L’offre bibliographique d’Electre
Parallèlement aux services offerts par la Bibliothèque nationale de France, le Cercle de la librairie, syndicat interprofessionnel, donc sans but lucratif, recense, dans Électre, tous les ouvrages disponibles en langue française, publiés en France et à l’étranger. A la différence de la Bibliothèque nationale, Électre, service exclusivement commercial pour lequel la rapidité est l’élément primordial, n’a pas pour mission de faire du catalogage scientifique. Il publie donc une notice moyenne, accompagnée d’un résumé et de l’indication – élémentaire – du niveau de lecture.

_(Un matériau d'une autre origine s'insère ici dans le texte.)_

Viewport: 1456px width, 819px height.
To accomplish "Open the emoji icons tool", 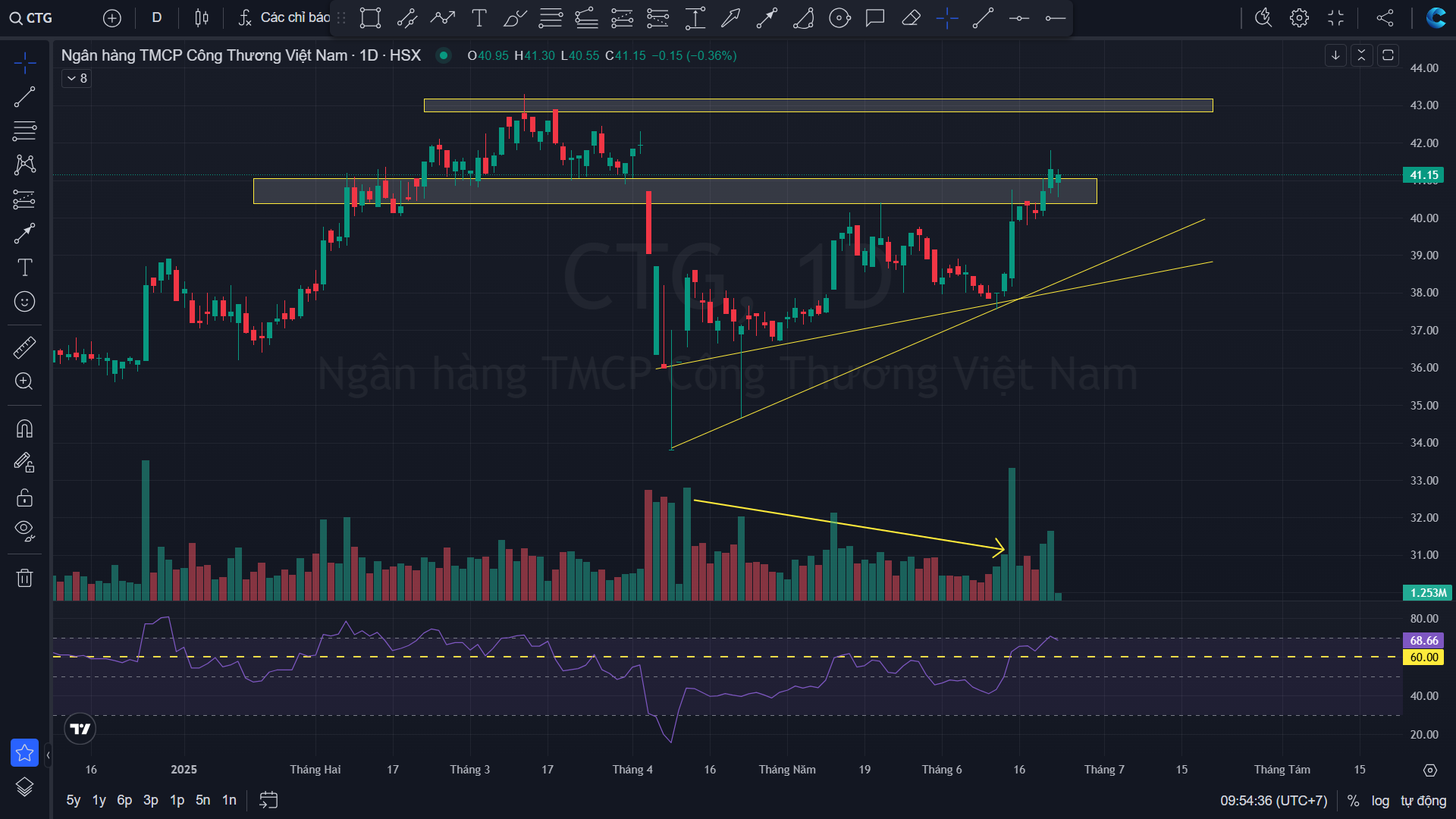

La base multimédia est ouverte à tous les produits cédérom, cd-i distribués en France, exception faite des cd-audio. Une base des livres épuisés a récemment été intégrée dans le cédérom Électre, qui compte 1 300 abonnés, dont la moitié sont des bibliothécaires et documentalistes. La nouveauté de ce produit, signale Michèle Aderhold, est son actualisation via un modem qui permet une connexion quotidienne au serveur. Le cédérom n’est plus ainsi un support qui se périme et sa puissance documentaire s’enrichit de cette possibilité d’actualisation en ligne.
Aux regrets formulés dans la salle qu’il n’y ait pas coopération entre le Cercle de la librairie et la Bibliothèque nationale de France, comme cela se fait chez leurs homologues anglais, Marcelle Beaudiquez répondit que chacun avait pris son identité et engagé des investissements qui faisaient qu’il était impossible de revenir sur cette situation historique.
Enfin, l’aspect technologique fut abordé par Maggy Pézeril, qui présenta la mise en place du Système universitaire, que nous avons à plusieurs reprises détaillé dans nos pages 1.